#### TASKS TO COMPLETE
A – In the article about churches gathering despite state orders, what did people find scattered at every entrance of the Maryville Baptist Church when they first arrived?
B – Continue the article about churches gathering despite state orders, picking up right after its final sentence.
QUOTED PASSAGE Start Marker
Some Churches Defy States’ Orders and Gather

For many churchgoers, Sunday marked a notably quiet Easter at home either watching live streams of services or spending time with family. Others at a handful of churches, however, defied their states’ orders by attending in-person services. 

In Kentucky, nearly 50 people at the Maryville Baptist Church gathered to celebrate Easter Sunday service together. In fact, the service drew visitors from as far as Ohio and even New Jersey — the hardest-hit state after New York. 

That gathering took place despite Kentucky Governor Andy Beshear’s warning that anyone attending a church service would be subject to a 14-day quarantine. 

“I hear people say, ‘It’s my choice’” Beshear said. “Well, it’s not the person next to you’s choice … This is the only way that we can ensure that your decision doesn’t kill somebody else, that your decision doesn’t spread the coronavirus in your county and in your community.”

Before they left, some—including the church’s pastor—covered their license plates to hide their identities. One sign read, “It’s Easter, you tyrant.”

Though it’s still unknown who did it, when people first started to arrive, they found nails scattered at every entrance. A few people then reportedly cleared the entrances of those nails, and after that, cars began packing in.

Soon after, churchgoers were visited by another set of guests: Kentucky State Police. Even though several people had attempted to hide their identities by hiding their plate numbers, police were still able to take their VIN numbers. They then began putting notices on vehicles, including those for the press and media that had shown up.

“Employees of the local health department will be contacting those associated with this vehicle with self-quarantine documents, including an agreement requiring this vehicle’s occupants and anyone in the household to self-quarantine for 14 days,” the notice reads.

That notice also states that violating emergency orders could result in a misdemeanor. 

Notably, police did not issue notices to people who had stayed in their cars to listen to the service on an outdoor speaker.

Churchgoers Say They’ll Ignore Quarantine Notices

Even with those notices being issued, church Pastor Jack Roberts said he had no intention of ending in-person services. According to the Courier Journal, several of the churchgoers with notices said they don’t plan to self-quarantine either, even if they could face “further enforcement measures.” 

Beshear’s decision to record license plate numbers of churchgoers violating stay-at-home orders has also been criticized, especially by Republican lawmakers such as Senator Rand Paul.
QUOTED PASSAGE End Marker
DATA BELOW Start Marker
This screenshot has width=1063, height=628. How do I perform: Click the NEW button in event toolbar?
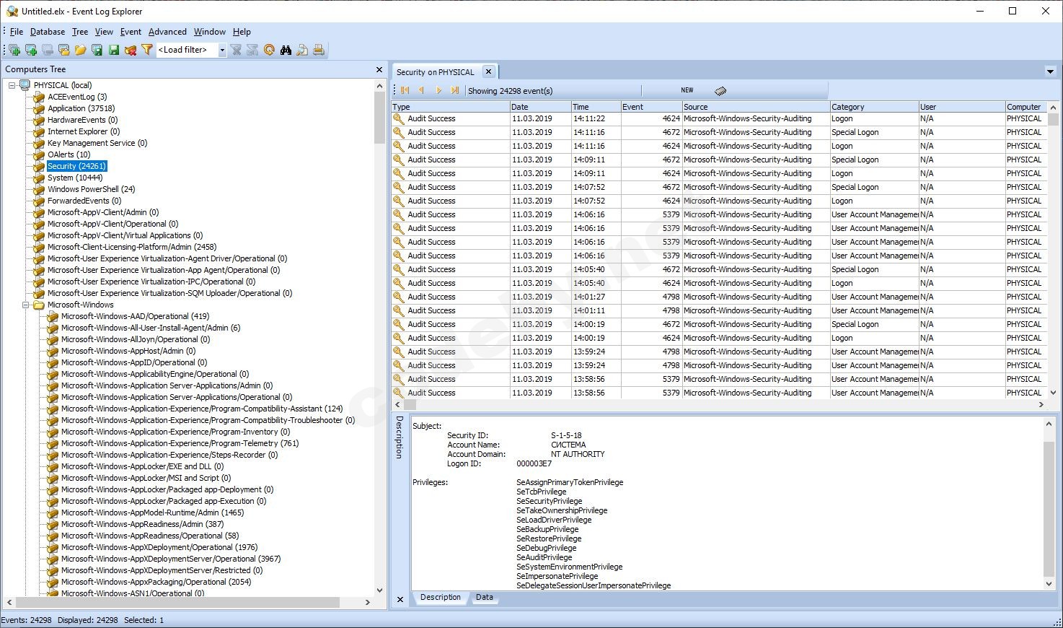(687, 90)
DATA BELOW End Marker
#### ANSWERS PER TASK
A – Nails.

B –
“Taking license plates at church?” Paul said on Twitter Friday. “Quarantining someone for being Christian on Easter Sunday? Someone needs to take a step back here.”

The Republican Party of Kentucky then followed that up with a statement on Saturday, saying, “Governor Beshear’s order for state police to stalk churchgoers and turn their information over to government agents is a blatant overreach. We all want to keep working together to fight the coronavirus, but this is the wrong approach. 

“The Governor and his administration should retract this overbearing use of government power and come up with another way to work with churches to discourage in-person gatherings and help faith communities follow the proper CDC guidelines – without such draconian measures,” the party added. 

None of the people who received notices will be charged. In fact, Beshear has said that he doesn’t want to do that at all, also indicating that he won’t use GPS monitoring anklets like those used in Jefferson County, Kentucky to track people who’ve been exposed to COVID-19 but have failed to isolate.

Louisiana Pastor Defies State Orders Again

Churchgoers in Kentucky were not the only ones defying orders to stay home. In Baton Rouge, Pastor Tony Spell estimated that over 1,300 people came to his service at the Life Tabernacle Church on Sunday. 

Like Kentucky, Spell violated Louisiana’s state guidelines limiting gatherings to less than 10 people. In fact, he even reportedly sent out 27 buses to bring people to his church for that service and had originally planned for 2,000 people to attend.

“This is what Washington D.C. said when they saw our service: they said, it looks like y’all have a track team in your church,” Spell said in a clip posted by TMZ. “You better believe that we got a track team, that we’re walking and running for Jesus Christ. Because the chains that used to be on my feet, they don’t mind me anymore.” 

All of that comes despite the fact that Spell had been arrested and faces six misdemeanor charges for violating public gathering orders.

Still, Spell has defended his move, calling governmental response to the coronavirus “politically motivated.”

“My government is not my creator, my president is not my God,” he told BuzzFeed News.

“Like any religious revolutionary or zealot or like any pure religious person, death looks to them like a welcome friend,” he told TMZ. “True Christians do not mind dying. They fear living in fear and cowardice of their convictions.” 

See what others are saying: (Courier Journal) (Fox News) (New York Post)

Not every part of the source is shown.